**What this exercise asks**
(1) Write out everything in the microtube pump article from "Author: Angewandte Chemie" down to "exceptionally high speeds.".
(2) In the microtube pump article, what is the approximate diameter of the polymer tube?
(3) Carry on the microtube pump article from the point where it stops.
··· Supplied passage ···
Microtube with Built-In Pump

Microtube with Built-In Pump

Author: Angewandte Chemie International Edition

Rapid Controlled Transport of Water Droplets

Driven by natural or artificial sunlight, a new “microtube pump” transports water droplets over long distances. The system was developed by Chun Li, Zhiping Xu, Liangti Qu, Tsinghua University, China, and colleagues. The pump consists of a tube whose properties can be changed asymmetrically through irradiation. This results in capillary forces and a wettability gradient in the inner wall, which work together to accelerate the water droplets to exceptionally high speeds.

Modern molecular analytic and diagnostic methods generally work with tiny amounts of fluid. Microfluidic technology has also been used in synthetic processes in which reactions occur in microchannels and miniaturized instruments. In order to precisely transport such small volumes from one place to another, the team developed a “microtube pump”.

Sunlight-Powered Pump

The pump consists of a polymer tube with a diameter of about 500 µm. It is made of two layers: The outer layer is polydimethylsiloxane (PDMS), which the researchers mixed with reduced graphene oxide (rGO), a carbon-based nanomaterial that absorbs sunlight particularly well. This produces heat, which is transmitted to the inner layer of the hose wall, made of poly(N-isopropylacrylamide) (PNIPAm), a polymer that forms a hydrogel at room temperature. Its polymer chains are knotted into a network that swells as it absorbs water. Above about 32 °C, the hydrogel collapses into compact spheres that make the inner wall hydrophobic. This also causes the inner layer to shrink, making the inner diameter of the tube larger.
··· Collected material ···
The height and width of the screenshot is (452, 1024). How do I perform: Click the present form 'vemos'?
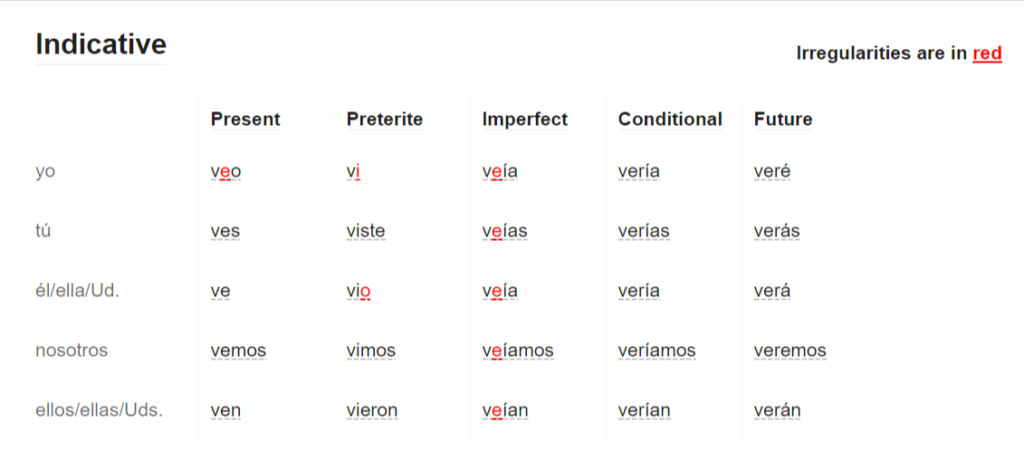tap(238, 351)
···
**Answers to the exercises**
(1)
Author: Angewandte Chemie International Edition

Rapid Controlled Transport of Water Droplets

Driven by natural or artificial sunlight, a new “microtube pump” transports water droplets over long distances. The system was developed by Chun Li, Zhiping Xu, Liangti Qu, Tsinghua University, China, and colleagues. The pump consists of a tube whose properties can be changed asymmetrically through irradiation. This results in capillary forces and a wettability gradient in the inner wall, which work together to accelerate the water droplets to exceptionally high speeds.

(2) About 500 µm.

(3)
Irradiating the tube at only one end forms a gradient of wettability in the inner wall. In addition, the tube’s geometry becomes asymmetric because the inner diameter only increases at the irradiated end. Capillary forces cause water droplets to move toward the end with the smaller diameter—the end that is not irradiated. The decreased wettability of the inner wall at the irradiated end further accelerates the water droplet. The synergy of these two mechanisms results in high speeds, which can be controlled by changing the intensity of the irradiation. After irradiation, the tube cools off very quickly. The hydrogel returns to its original state, ready to be irradiated again.

The flexible material allows for the production of meters-long straight or bent tubes that can transport water continuously over long distances. It is also possible to make branched systems that can be irradiated simultaneously or in sequence at different locations. This, for example, allows for individual droplets containing different reagents to be transported in a specific order and combined—which could be used in diagnostic tests or when water droplets serve as microreactors for chemical reactions.